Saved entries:
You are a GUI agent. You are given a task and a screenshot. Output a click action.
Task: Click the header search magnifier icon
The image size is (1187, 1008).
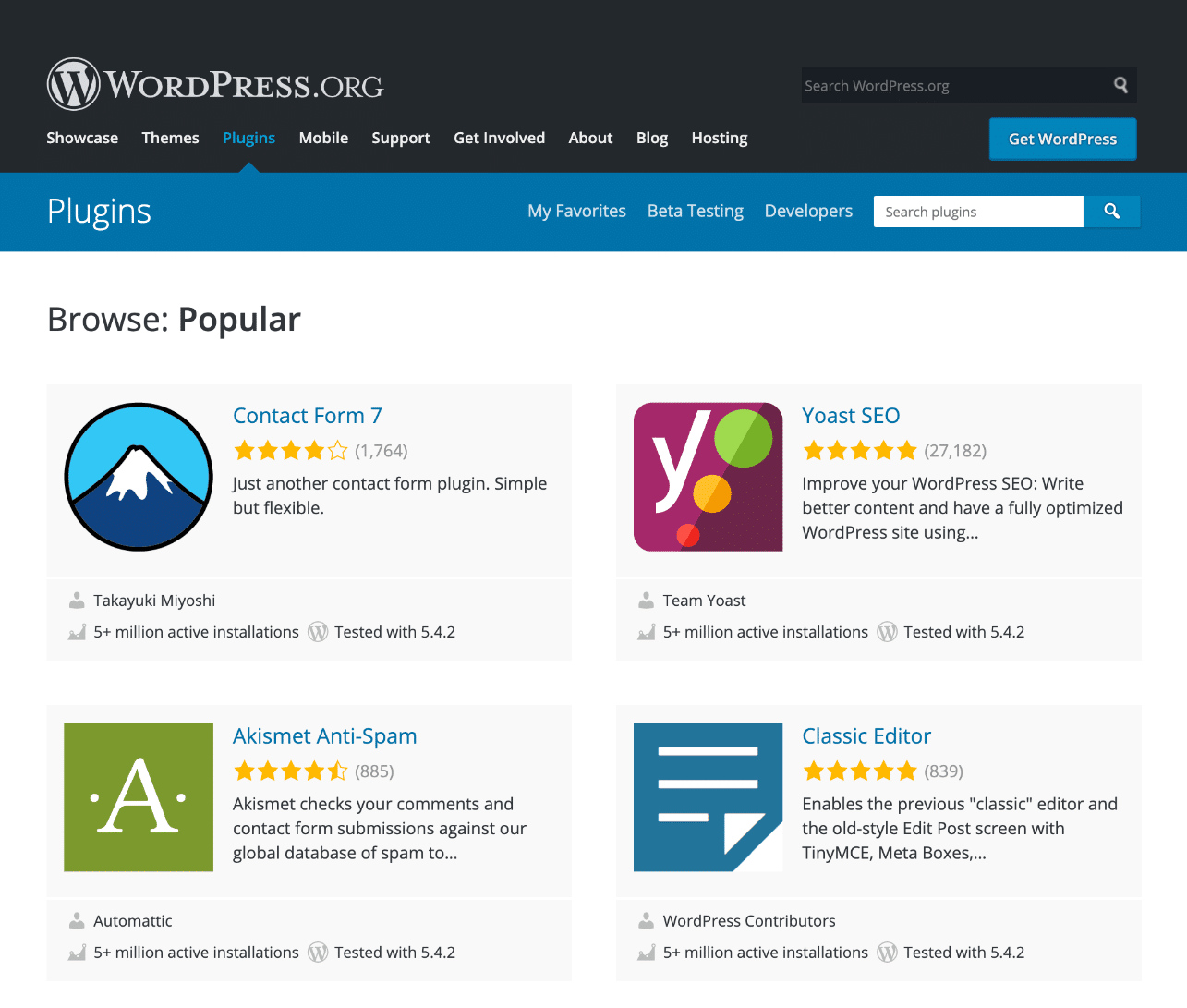pyautogui.click(x=1120, y=85)
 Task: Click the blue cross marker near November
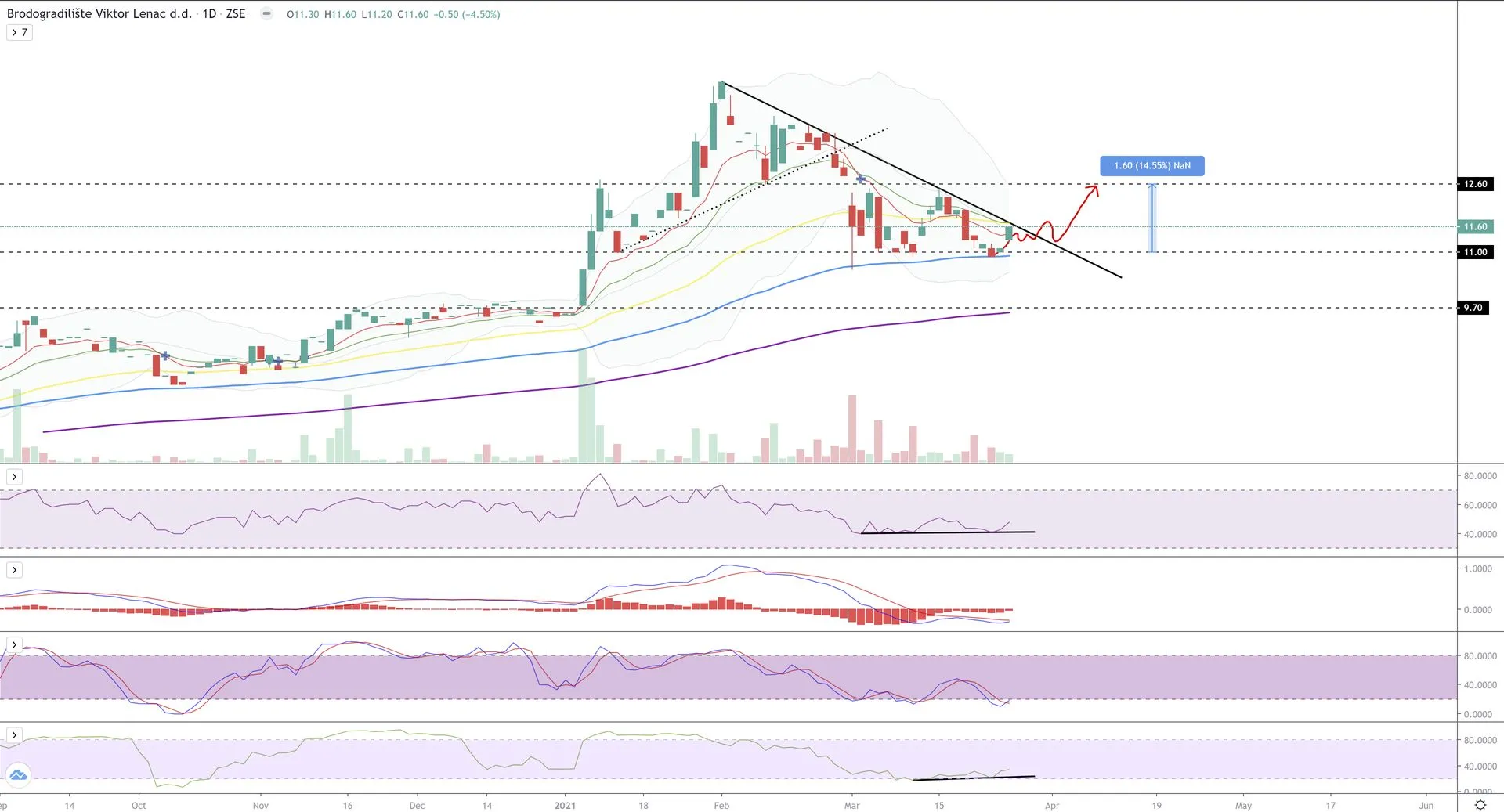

* _Task instructions_: Every record must be returned exactly. Leave its pictures out.

* _Written solution_:
You are a GUI agent. You are given a task and a screenshot. Output a click action.
Task: Click the header search magnifier icon
The image size is (1187, 1008).
pyautogui.click(x=1120, y=85)
 Task: Click the blue cross marker near November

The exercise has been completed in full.